• _Problem details_: In the forum thread about zoanthid identification below, from which store did Jules buy the micromussa frag that carried the hitchhiking zoa?

# Zoanthid identification



## Jules

This little zoa was a hitchhiker on a frag I bought. I was wondering has anyone seen this kind and if so does it have a name? 
Thanks!!


----------



## nc208082

Looks like a dragon eye zoa


----------



## aquatic_expressions

Jules said:


> This little zoa was a hitchhiker on a frag I bought. I was wondering has anyone seen this kind and if so does it have a name?
> Thanks!!


Radioactive Dragon Eyes  Also I have your rasta zoa. It should be ready hopefully by this weekend but I will let you know as I'm waiting for it to open up


----------



## Jules

Thank you both for the ID!!! I couldn't find it anywhere. None of the pics I saw had the pink ring on it.
Jay - Awesome thank you! Also can you frag me 1 sunny D please (My daughter fell in love with the pic you posted of them)


----------



## aquatic_expressions

Jules said:


> Thank you both for the ID!!! I couldn't find it anywhere. None of the pics I saw had the pink ring on it.
> Jay - Awesome thank you! Also can you frag me 1 sunny D please (My daughter fell in love with the pic you posted of them)


Absolutely. I will message you once both are ready.


----------



## Patwa

Jules said:


> This little zoa was a hitchhiker on a frag I bought. I was wondering has anyone seen this kind and if so does it have a name?
> Thanks!!


did you, by chance, buy this micromussa frag from Aquatic Kingdom?


----------



## Jules

Yes, I most certainly did buy it fromAquatic Kingdom. Why do you ask?


----------



## Patwa

I ask because I had my eye on it because the zoas were very unique  I saw it one day then went back the very next day to pick it up and it was gone. Good to know you're the one who got it.

It's *NOT* Radioactive Dragon Eyes, though......very similar, but not the same at all if you look closely. I know radioactive dragon eyes very well as they're a named zoa from waaay back in the day.....the ones you have there on your frag are different. Trust me on this.

The micromussa frags from AK come from "Japan"....the zoas on it are also from that area (although I use quotes very loosely as saying it's from Japan doesn't necessarily mean it's from Japan, nahmean?)


----------



## Jules

Very interesting. I really like em too and if all goes well and they grow, I would be happy to shoot you a couple Patwa


----------



## Patwa

awesome.....if you can frag them down the road that would be great 

I was kicking myself for not buying it when I saw it initially lol


----------

• _Stored data_:
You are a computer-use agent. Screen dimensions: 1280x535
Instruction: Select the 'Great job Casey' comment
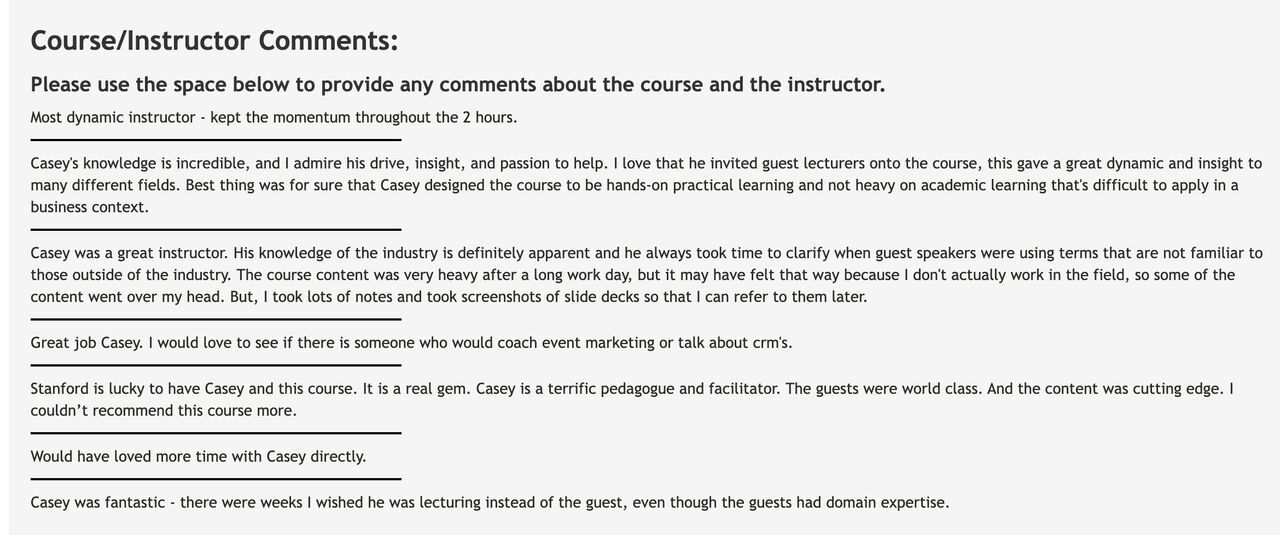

• _Reply_: Aquatic Kingdom